** Opening Data for analysis block **

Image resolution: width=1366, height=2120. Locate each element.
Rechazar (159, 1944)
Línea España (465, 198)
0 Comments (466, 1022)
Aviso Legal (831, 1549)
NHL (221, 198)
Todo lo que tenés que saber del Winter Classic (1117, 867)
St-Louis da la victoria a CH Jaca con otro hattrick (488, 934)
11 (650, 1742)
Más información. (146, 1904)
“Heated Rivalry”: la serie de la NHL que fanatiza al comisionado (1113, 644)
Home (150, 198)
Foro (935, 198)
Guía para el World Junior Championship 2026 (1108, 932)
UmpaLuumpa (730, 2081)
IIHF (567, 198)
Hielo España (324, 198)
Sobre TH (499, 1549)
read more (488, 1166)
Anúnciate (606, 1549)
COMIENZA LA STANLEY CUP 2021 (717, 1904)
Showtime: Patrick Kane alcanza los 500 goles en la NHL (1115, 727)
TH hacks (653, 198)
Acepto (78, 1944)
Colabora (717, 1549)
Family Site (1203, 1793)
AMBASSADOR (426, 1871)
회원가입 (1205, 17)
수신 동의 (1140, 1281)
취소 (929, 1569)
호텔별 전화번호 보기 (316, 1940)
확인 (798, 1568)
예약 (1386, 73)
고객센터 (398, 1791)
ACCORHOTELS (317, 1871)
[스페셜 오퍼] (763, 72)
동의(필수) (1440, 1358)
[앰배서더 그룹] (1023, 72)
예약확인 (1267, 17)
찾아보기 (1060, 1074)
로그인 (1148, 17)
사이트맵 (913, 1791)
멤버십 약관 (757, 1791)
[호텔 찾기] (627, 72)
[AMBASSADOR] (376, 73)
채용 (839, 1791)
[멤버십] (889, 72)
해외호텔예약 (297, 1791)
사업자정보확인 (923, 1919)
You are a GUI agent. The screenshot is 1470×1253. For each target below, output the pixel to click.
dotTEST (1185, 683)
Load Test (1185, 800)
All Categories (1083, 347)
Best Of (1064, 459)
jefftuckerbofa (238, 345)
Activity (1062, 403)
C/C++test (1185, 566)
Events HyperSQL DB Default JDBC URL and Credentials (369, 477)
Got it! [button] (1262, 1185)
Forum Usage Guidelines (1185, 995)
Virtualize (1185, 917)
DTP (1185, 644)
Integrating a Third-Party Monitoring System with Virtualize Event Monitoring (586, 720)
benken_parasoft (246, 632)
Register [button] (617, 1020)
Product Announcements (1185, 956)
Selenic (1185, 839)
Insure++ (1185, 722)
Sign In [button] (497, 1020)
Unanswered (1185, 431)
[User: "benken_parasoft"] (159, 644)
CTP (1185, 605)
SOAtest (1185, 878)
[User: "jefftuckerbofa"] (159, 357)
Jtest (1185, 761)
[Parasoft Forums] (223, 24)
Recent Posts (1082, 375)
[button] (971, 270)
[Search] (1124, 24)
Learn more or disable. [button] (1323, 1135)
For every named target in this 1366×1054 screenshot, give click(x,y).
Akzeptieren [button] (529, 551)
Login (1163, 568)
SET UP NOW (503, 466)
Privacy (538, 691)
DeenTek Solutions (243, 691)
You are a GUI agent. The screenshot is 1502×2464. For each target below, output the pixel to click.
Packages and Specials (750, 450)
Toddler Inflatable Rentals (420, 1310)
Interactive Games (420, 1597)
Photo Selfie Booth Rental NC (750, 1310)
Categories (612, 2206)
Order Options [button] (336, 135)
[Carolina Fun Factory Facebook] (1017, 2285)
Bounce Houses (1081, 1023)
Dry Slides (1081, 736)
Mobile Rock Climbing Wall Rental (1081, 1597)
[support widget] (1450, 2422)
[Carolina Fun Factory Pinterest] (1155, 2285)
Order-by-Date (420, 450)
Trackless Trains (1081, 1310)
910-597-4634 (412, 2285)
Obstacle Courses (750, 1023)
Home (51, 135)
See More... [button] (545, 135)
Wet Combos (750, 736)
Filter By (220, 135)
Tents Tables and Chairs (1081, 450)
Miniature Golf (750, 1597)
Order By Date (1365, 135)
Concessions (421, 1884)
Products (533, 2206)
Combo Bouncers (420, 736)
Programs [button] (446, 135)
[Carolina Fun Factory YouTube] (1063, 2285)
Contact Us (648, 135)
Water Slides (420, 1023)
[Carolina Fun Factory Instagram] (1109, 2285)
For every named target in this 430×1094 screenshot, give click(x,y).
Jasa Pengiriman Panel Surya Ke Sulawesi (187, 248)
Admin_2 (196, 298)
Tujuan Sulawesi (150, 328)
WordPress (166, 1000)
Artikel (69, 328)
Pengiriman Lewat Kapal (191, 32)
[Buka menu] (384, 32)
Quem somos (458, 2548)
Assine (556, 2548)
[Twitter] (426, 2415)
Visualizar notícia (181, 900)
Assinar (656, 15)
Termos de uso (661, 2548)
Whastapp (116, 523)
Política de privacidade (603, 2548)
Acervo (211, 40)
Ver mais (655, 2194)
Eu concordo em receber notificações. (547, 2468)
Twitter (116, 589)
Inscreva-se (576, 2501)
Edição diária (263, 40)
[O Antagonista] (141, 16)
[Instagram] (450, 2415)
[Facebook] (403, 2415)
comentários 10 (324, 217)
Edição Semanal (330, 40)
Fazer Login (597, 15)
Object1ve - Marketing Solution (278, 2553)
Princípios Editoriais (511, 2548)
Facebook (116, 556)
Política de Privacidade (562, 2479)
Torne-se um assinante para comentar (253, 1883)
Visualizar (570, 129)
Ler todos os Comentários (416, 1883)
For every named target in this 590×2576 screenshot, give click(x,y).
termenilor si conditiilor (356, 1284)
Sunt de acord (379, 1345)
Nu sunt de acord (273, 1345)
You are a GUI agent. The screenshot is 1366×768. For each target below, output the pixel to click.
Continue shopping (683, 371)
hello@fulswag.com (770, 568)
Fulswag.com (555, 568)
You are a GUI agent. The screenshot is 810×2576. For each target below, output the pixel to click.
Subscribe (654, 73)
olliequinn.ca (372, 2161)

** Closing Data for analysis block **

■ Problem description ■
Return exactly the lines from the line bearing "Continue shopping (683, 371)" to the end of the records, inclusive of both; include no other lines.

■ Answer to the problem ■
Continue shopping (683, 371)
hello@fulswag.com (770, 568)
Fulswag.com (555, 568)
You are a GUI agent. The screenshot is 810×2576. For each target below, output the pixel to click.
Subscribe (654, 73)
olliequinn.ca (372, 2161)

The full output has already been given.